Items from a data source
▶
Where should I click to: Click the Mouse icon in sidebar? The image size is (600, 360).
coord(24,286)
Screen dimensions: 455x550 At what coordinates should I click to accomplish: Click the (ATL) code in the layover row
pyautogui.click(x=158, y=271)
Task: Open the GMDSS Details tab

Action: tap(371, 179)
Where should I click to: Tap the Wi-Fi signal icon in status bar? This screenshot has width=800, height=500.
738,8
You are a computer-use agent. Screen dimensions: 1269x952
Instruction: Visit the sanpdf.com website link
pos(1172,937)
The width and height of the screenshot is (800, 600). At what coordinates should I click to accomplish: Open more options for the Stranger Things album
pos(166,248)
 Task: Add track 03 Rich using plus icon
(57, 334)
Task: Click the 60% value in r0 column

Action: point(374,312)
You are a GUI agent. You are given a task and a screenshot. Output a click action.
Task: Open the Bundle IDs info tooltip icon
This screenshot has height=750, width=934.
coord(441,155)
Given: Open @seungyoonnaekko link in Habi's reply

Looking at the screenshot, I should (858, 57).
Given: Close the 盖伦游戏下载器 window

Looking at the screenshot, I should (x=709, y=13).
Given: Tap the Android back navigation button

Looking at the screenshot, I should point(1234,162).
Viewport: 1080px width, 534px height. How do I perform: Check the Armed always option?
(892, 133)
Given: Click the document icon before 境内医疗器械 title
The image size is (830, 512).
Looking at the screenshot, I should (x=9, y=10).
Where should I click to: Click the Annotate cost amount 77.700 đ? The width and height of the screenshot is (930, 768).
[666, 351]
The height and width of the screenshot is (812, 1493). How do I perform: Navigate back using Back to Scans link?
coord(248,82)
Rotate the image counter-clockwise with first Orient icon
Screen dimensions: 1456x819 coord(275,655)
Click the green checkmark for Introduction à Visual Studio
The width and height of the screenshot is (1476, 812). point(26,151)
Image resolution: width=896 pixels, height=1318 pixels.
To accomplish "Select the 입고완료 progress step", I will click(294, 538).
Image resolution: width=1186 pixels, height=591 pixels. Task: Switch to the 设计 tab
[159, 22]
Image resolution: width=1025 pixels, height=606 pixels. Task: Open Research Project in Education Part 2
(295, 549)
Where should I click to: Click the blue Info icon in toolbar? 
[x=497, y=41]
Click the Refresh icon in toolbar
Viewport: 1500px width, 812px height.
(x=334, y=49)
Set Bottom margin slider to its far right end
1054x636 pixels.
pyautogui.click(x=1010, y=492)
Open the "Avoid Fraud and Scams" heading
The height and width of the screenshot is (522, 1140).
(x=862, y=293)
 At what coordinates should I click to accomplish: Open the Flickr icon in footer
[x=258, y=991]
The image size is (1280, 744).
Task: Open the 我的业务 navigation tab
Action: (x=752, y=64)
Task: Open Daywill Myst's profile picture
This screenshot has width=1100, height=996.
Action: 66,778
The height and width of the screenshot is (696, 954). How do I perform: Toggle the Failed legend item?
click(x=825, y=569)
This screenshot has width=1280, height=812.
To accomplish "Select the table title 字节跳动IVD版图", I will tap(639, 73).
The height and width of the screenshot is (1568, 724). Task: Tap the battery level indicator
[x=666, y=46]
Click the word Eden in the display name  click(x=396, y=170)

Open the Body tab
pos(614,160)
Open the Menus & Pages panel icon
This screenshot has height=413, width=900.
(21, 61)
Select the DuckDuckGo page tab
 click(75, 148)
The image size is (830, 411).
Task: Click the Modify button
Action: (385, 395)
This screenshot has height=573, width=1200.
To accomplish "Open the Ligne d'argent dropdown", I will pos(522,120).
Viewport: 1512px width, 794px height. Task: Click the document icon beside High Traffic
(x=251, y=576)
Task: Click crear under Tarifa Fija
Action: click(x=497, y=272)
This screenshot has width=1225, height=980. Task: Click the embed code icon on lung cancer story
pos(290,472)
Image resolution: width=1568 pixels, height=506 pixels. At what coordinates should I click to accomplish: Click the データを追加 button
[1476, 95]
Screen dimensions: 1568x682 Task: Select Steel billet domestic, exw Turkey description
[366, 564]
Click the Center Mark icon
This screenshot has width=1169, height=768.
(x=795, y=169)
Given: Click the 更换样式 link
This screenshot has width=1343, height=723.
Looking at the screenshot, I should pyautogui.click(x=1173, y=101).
◀
* [What needs to be done]
Wherever the string "title" occurs in the data, copy the line that holds it.

* [Completed task]
Given: Click the document icon before 境内医疗器械 title
To accomplish "Select the table title 字节跳动IVD版图", I will tap(639, 73).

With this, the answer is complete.